Affirmer que la clause d'activité d'un bail commercial est d'une importance capitale est une vérité d'évidence.

 

C'est pourtant un élément du bail souvent mal négocié par le preneur ou mal compris de ce dernier quant aux conséquences de sa rédaction ou lors de son évolution.

 

Pour rappel, la clause d'activité prévue au bail permet au preneur de connaître et fixer les activités qu'il pourra exercer au sein de ses locaux.

 

L'analyse de cette clause aura toute son importance au moment de la négociation du bail et au cours de sa rédaction, mais aussi en cas de cession du fonds de commerce.

 

En effet, à l'occasion de la vente de son fonds de commerce il sera indispensable de vérifier, entre autre,  que l'activité prévue au bail correspond avec celle envisagé par le cessionnaire du fonds de commerce et aussi que l'activité exercée au sein du fonds de commerce convoité soit autorisée par le règlement de copropriété.

 

C'est un cas de figure fréquent que l'on rencontre maintes fois notamment lorsqu'il s'agit d'un fonds de commerce de restauration.

 

Le client envisage d'acquérir un fonds de commerce de restauration et présente un bail commercial dont la clause d'activité autorise tout type de restauration.

 

Le fonds de commerce existe depuis un certain temps parfois depuis plusieurs dizaines d'années.

 

Malgré cette préexistence il faudra toujours vérifier que le règlement de copropriété n'interdit pas l'activité de restauration.

 

Cela semble simple mais cette vérification n'est pas systématique et expose le nouveau preneur ou le cessionnaire du fonds à une action en résiliation du syndicat des copropriétaires.

 

La sanction sera alors radicale.

 

La clause d'activité prévue au bail est donc fondamental mais elle ne demeure pas figée pour autant durant la vie du bail.

 

Cette clause peut évoluer, c'est ce que l'on nomme la déspécialisation, qui sera partielle, plénière ou intervenant dans le cadre d'une cession particulière dite "cession-déspécialisation"

 

1. Déspécialisation partielle

 

A- Définition

 

La déspécialisation partielle est la possibilité pour le locataire d’adjoindre à l’activité prévue au bail des activités connexes ou complémentaires (C. com., art.
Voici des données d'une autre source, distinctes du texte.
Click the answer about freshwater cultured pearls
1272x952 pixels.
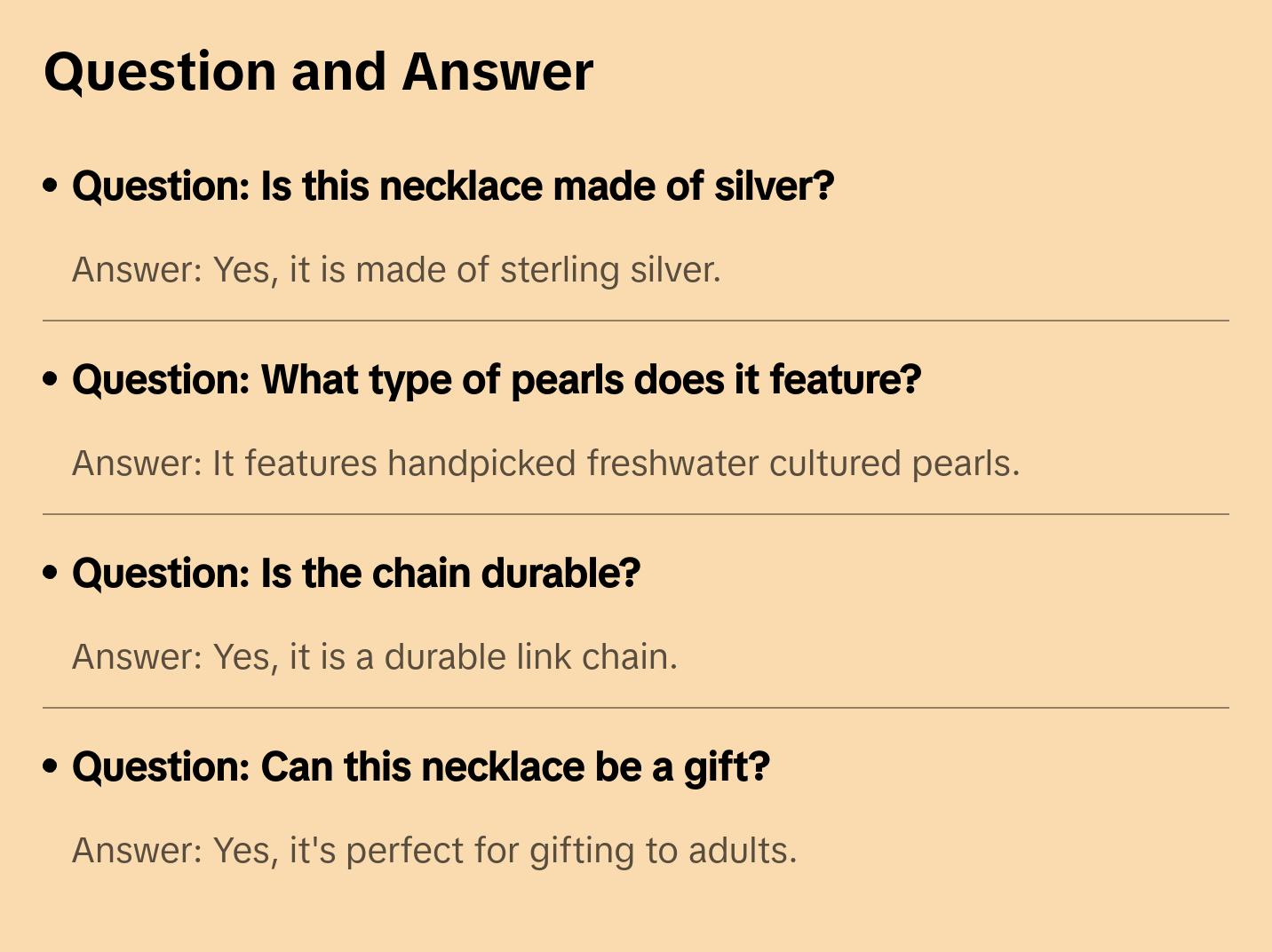coord(545,464)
L. 145-47) ou, pour le tribunal de commerce, dans le cadre d’un plan de cession, de permettre au repreneur d’adjoindre à l’activité prévue au contrat des activités connexes ou complémentaires.

 

Cette notion d’« activités connexes et complémentaires » n’est définie que par la jurisprudence qui est en la matière très dense et à analyser en fonction des activités concernées.

Il s’agit d’activités qui sont voisines ou qui complètent l’activité du preneur telle qu’elle résulte du contrat. Elle se distingue de celle d’activités incluses, que le preneur peut librement exercer en dehors de toute procédure.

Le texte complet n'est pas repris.